Permissive hypercapnia and hypercapnic hypoxia inhibit signaling pathways of neuronal apoptosis in ischemic/hypoxic rats

In the present study, we aimed to test the hypothesis that hypercapnia, independently and/or in combination with hypoxia, can activate signaling pathways related to the inhibition of proapoptotic (caspase-dependent and caspase-independent) factors and the induction of antiapoptotic factors in facilitating adaptation to hypoxia/ischemia. Following exposure to permissive hypercapnia and/or normobaric hypoxia, the degree of apoptosis was evaluated in experimental ischemia models in vivo and in vitro. The percentages of caspase-3, apoptosis-inducing factor (AIF), Bax, and Bcl-2 in astrocytes and neurons derived from male Wistar rats were also calculated. In vitro, cells were subjected to various types of respiratory exposure (hypoxia and/or hypercapnia for 24 or 12 h) as well as further sublethal chemical hypoxia. The percentages of these molecules in nerve cells in the ischemic penumbra of the brain after photothrombotic injury were also calculated. The degree of apoptosis was found to decrease in ischemic penumbra, mostly due to the hypercapnic component. It was also discovered that the levels of caspase-3, AIF, and Bax decreased in this region, whereas the Bcl-2 levels increased following exposure to hypercapnia and hypercapnic hypoxia.
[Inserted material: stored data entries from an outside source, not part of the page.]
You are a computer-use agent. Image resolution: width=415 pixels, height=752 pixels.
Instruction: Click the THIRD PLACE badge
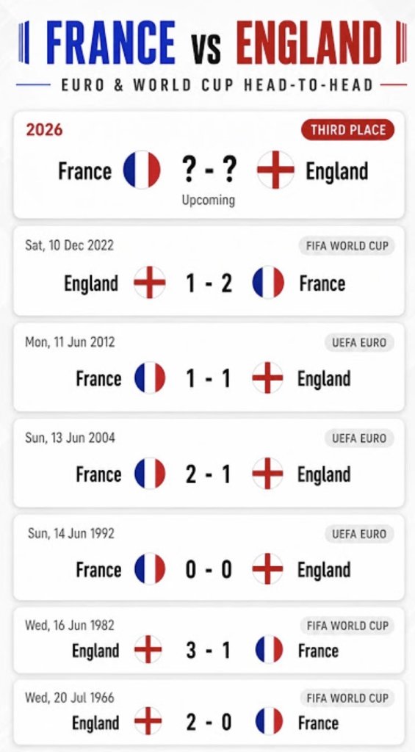click(x=348, y=130)
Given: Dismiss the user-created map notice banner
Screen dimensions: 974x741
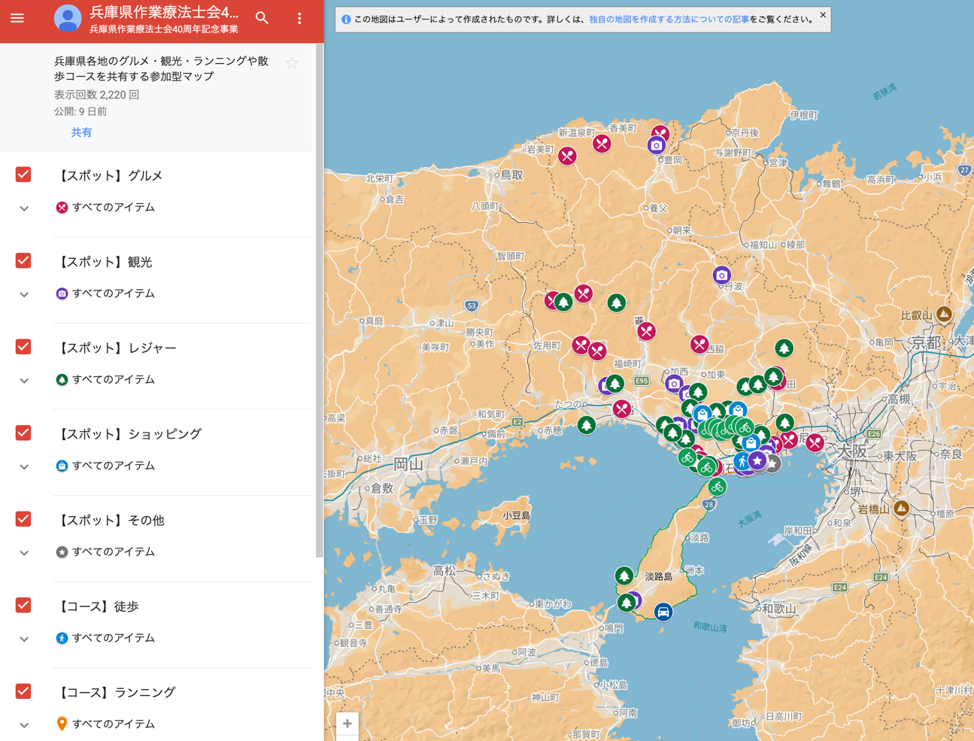Looking at the screenshot, I should tap(823, 15).
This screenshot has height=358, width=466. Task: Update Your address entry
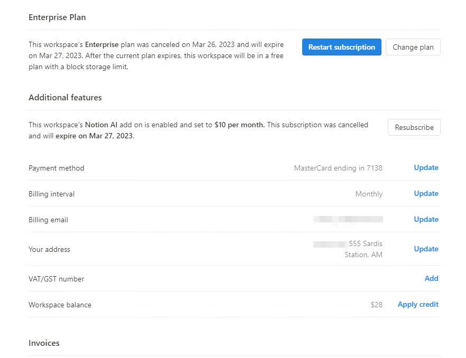click(x=426, y=249)
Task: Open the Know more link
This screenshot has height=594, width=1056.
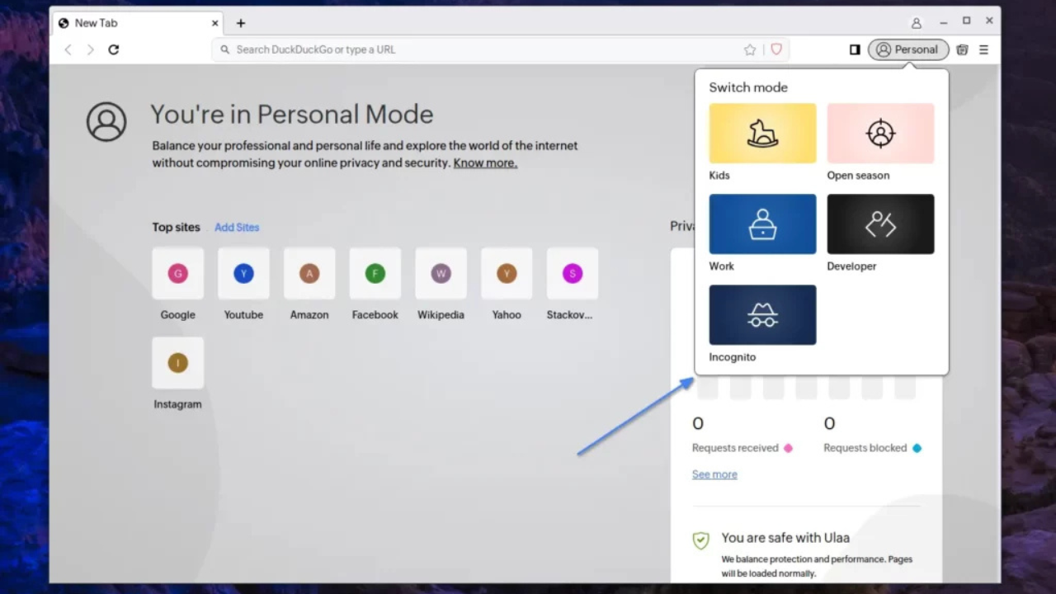Action: (485, 163)
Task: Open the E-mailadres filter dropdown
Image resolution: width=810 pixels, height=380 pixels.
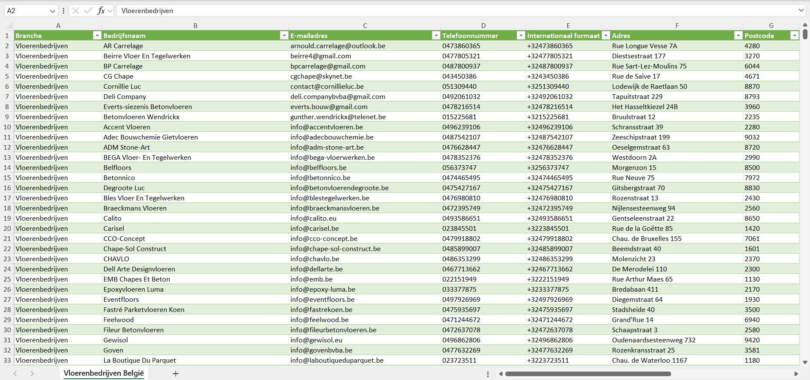Action: pyautogui.click(x=436, y=36)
This integrative assessment of the rate of apoptosis/necrosis in astrocyte and neuron cultures shows that the combination of hypercapnia and hypoxia resulted in the maximum neuroprotective effect. The levels of apoptosis mediators in astrocyte and neuron cultures were calculated after modeling chemical hypoxia in vitro. These results show that the exposure models where permissive hypercapnia and normobaric hypoxia were combined also had the most pronounced inhibitory effects on apoptotic signaling pathways.